━━━ DATA LISTING

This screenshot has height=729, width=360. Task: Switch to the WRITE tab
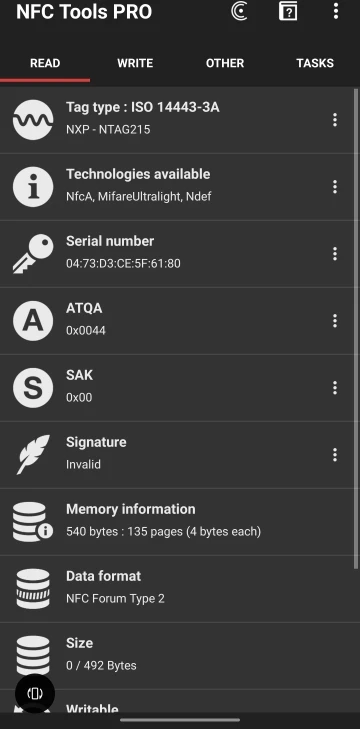(x=135, y=63)
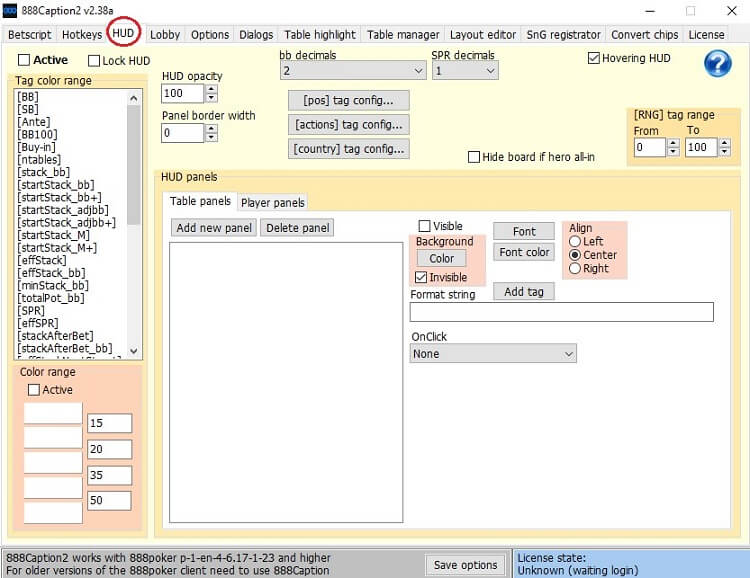750x578 pixels.
Task: Select the Left align radio button
Action: [x=575, y=241]
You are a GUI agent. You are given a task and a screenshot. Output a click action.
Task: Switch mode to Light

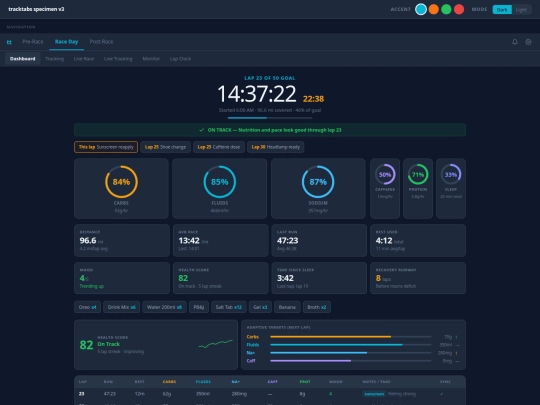(521, 10)
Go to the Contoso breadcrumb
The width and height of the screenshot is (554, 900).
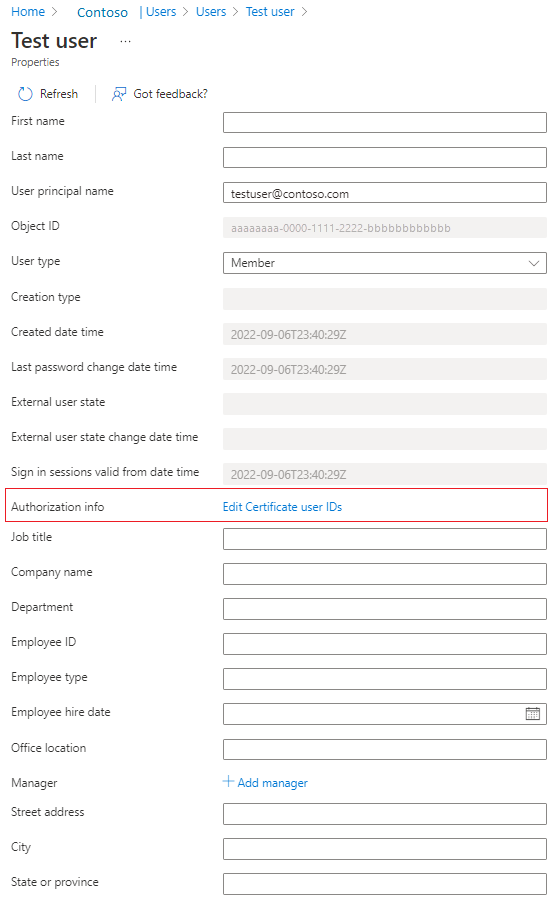click(x=102, y=12)
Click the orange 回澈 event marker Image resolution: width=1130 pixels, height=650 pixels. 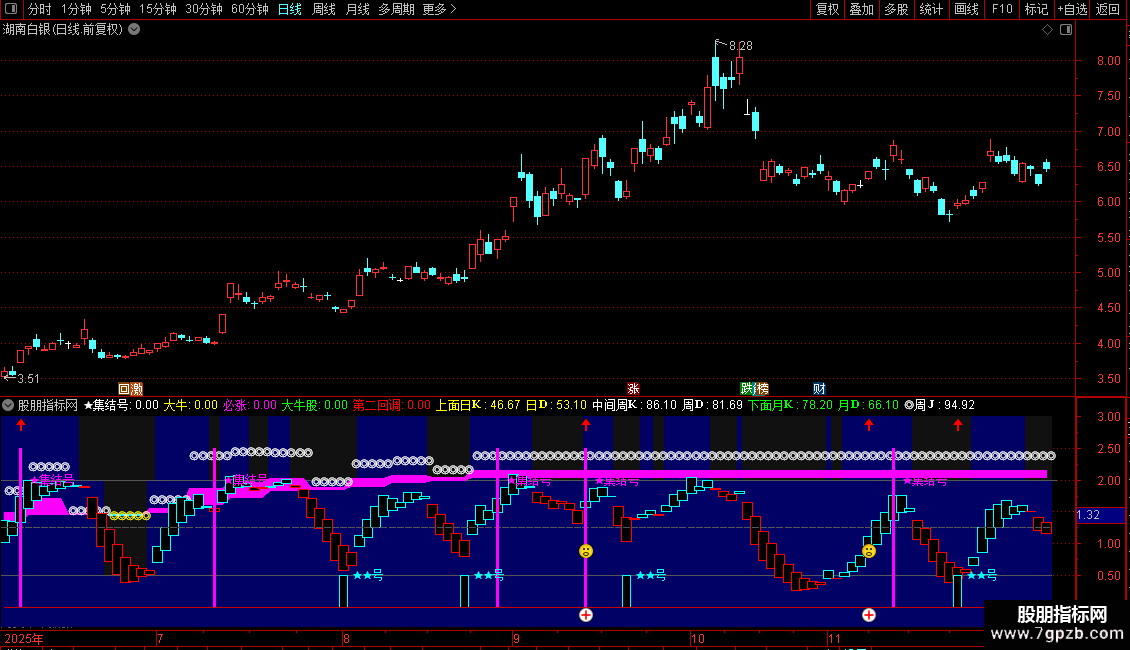pos(130,389)
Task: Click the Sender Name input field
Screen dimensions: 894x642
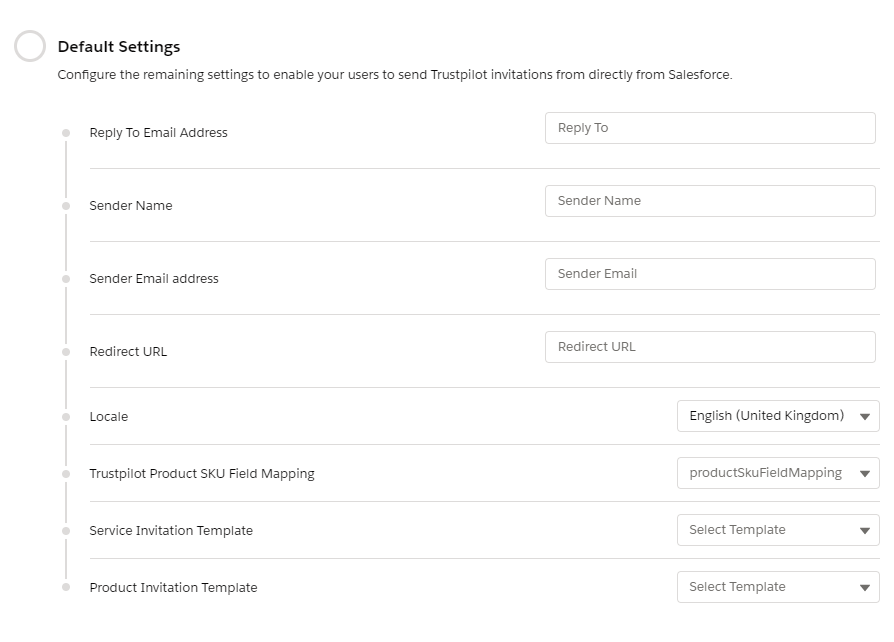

━━━━━━

Write out exactly, and only, the lines running from the line with "Task: Click the Sender Name input field" to the last line above, both included, with all pictures omitted.

Task: Click the Sender Name input field
Screen dimensions: 894x642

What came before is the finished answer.